Exercise instructions >>
When the line containing "Click the Infinaeon dragon logo" is found in the data below, copy it and each line after it through the line containing "Task: Click Create webhook button", exactly and with no others.

Data >>
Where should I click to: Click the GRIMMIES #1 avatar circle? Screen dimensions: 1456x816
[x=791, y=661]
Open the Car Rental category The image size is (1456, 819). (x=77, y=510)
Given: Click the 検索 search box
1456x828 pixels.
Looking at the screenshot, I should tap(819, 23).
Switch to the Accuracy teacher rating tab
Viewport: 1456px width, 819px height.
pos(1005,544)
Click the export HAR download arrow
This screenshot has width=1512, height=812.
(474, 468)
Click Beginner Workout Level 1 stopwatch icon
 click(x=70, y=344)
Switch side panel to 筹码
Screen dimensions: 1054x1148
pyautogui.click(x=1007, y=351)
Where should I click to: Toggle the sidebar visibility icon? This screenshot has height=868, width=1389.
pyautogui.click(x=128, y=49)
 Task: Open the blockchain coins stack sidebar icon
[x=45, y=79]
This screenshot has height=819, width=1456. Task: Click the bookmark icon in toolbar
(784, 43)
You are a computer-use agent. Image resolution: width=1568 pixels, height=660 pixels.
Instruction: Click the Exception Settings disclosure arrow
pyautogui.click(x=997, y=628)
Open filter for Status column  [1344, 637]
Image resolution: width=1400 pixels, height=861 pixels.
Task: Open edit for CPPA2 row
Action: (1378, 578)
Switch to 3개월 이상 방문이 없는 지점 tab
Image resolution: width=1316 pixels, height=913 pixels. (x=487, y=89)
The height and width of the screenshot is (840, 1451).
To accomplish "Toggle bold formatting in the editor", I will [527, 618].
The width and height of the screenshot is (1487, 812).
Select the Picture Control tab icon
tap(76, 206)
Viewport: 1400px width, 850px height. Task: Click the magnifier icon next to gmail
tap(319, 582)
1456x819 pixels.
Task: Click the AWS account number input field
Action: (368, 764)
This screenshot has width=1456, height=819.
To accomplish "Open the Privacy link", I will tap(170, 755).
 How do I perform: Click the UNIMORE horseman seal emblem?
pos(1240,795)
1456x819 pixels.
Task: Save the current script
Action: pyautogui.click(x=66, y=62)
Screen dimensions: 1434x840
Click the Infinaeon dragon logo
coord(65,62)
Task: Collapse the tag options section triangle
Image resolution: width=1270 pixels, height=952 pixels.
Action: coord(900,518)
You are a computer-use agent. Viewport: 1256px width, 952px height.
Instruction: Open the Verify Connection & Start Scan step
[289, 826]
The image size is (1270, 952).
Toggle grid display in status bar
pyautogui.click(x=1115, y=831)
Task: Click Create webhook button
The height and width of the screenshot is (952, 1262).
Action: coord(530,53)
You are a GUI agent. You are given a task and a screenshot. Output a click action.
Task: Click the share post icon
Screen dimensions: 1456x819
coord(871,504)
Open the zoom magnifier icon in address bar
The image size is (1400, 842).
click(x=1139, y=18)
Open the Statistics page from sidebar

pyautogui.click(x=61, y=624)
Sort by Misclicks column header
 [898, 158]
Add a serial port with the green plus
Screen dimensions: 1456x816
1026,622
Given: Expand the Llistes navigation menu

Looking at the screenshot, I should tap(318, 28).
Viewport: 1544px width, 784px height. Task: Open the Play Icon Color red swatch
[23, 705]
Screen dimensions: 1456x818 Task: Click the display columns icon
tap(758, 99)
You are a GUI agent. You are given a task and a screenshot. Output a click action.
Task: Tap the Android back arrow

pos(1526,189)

Answer box >>
Click the Infinaeon dragon logo
coord(65,62)
Task: Collapse the tag options section triangle
Image resolution: width=1270 pixels, height=952 pixels.
Action: coord(900,518)
You are a computer-use agent. Viewport: 1256px width, 952px height.
Instruction: Open the Verify Connection & Start Scan step
[289, 826]
The image size is (1270, 952).
Toggle grid display in status bar
pyautogui.click(x=1115, y=831)
Task: Click Create webhook button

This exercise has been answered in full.